« Que ma volonté soit faite » - Un premier film viscéral et féministe pour Julia Kowalski
« Que ma volonté soit faite » - Un premier film viscéral et féministe pour Julia Kowalski

Avec Que ma volonté soit faite, Julia Kowalski signe un long métrage singulier mêlant drame rural, effroi mystique et éveil du désir féminin. Portée par une mise en scène organique et la performance habitée de Maria Wrobel, cette œuvre trouble et hypnotique détourne les codes du cinéma d’horreur pour livrer un récit profondément politique sur l’oppression des corps féminins.

Une fable horrifique et sensorielle sur la répression du désir

Dans une ferme isolée de campagne française, Nawojka vit aux côtés de son père et de ses deux frères, dans un univers saturé de silence, de travail et de contrôle masculin. Alors que les vaches tombent malades les unes après les autres, la jeune femme lutte pour contenir une force obscure tapie en elle. Cette « malédiction », qu’on dit héritée de sa mère défunte, s’éveille chaque fois que son désir s’exprime, déclenchant chez elle de violentes crises.

Le quotidien morne de Nawojka bascule avec le retour de Sandra, une voisine libre et provocante, devenue persona non grata dans le village. Leur rencontre électrise la protagoniste, qui cesse peu à peu de réprimer ce qui l’habite. Selon France Télévisions, la cinéaste filme cette montée en puissance avec une esthétique proche du conte maléfique, entre matières visqueuses, rituels pseudo-religieux et une caméra qui traîne dans les coins sombres de la maison et des bois. Ce réalisme poisseux, capté en 16 mm, évoque autant le Massacre à la tronçonneuse de Tobe Hooper que Carrie de Brian De Palma, mais c’est bien un récit de libération queer et féminine que construit ici Kowalski.

Le surnaturel comme métaphore d’une colère longtemps contenue

À travers cette histoire de possession qui flirte avec le surnaturel, la réalisatrice d’origine polonaise poursuit le travail entamé avec son court métrage J’ai vu le visage du diable (2023). Là encore, Maria Wrobel incarnait une jeune femme tourmentée par une force invisible, à la croisée du mystique et du psychique. Dans Que ma volonté soit faite, l’actrice retrouve un rôle de corps habité, exprimant l’ambivalence du trouble intérieur entre douleurs et désirs naissants.

Comme l’a relevé France Télévisions, les figures masculines du récit — père autoritaire, frères brutaux — incarnent la menace diffuse mais constante, qui pèse sur Nawojka comme sur Sandra. Dans ce climat oppressant, l’éveil au désir devient un acte de résistance.
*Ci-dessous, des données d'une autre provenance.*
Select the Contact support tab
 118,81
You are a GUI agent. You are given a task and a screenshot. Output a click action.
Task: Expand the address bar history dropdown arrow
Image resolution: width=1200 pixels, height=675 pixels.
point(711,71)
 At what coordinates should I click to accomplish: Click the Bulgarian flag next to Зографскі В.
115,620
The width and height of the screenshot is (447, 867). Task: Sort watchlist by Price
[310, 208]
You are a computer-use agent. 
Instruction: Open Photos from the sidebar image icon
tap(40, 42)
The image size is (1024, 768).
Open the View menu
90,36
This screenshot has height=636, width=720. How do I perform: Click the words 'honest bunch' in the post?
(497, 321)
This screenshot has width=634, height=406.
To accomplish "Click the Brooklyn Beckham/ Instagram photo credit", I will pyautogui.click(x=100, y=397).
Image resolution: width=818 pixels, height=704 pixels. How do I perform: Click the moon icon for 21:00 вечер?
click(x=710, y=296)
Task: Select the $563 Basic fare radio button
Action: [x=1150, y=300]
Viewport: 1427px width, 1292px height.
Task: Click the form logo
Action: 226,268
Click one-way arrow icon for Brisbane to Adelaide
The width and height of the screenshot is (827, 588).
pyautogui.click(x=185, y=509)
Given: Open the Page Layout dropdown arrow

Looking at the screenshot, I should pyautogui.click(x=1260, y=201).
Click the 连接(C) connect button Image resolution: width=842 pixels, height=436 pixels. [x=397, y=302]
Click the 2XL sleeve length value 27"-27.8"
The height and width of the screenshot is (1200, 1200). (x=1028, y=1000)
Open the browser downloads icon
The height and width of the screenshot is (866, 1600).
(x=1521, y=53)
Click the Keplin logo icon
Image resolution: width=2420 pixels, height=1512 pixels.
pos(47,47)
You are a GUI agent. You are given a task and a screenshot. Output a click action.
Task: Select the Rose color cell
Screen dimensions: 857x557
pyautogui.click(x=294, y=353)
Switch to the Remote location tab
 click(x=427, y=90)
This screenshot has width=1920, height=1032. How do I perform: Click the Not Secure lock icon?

La « possession » n’est pas un mal à éradiquer, mais le symptôme d’une féminité trop longtemps réduite au silence.

Avec ce premier long métrage envoûtant, Julia Kowalski livre un manifeste viscéral, poétique et furieux sur l’émancipation des corps et des volontés. Un coup d’essai maîtrisé, à la croisée de l’horreur baroque et de la fable féministe. Le film sort en salles ce mercredi 3 décembre, distribué par New Story.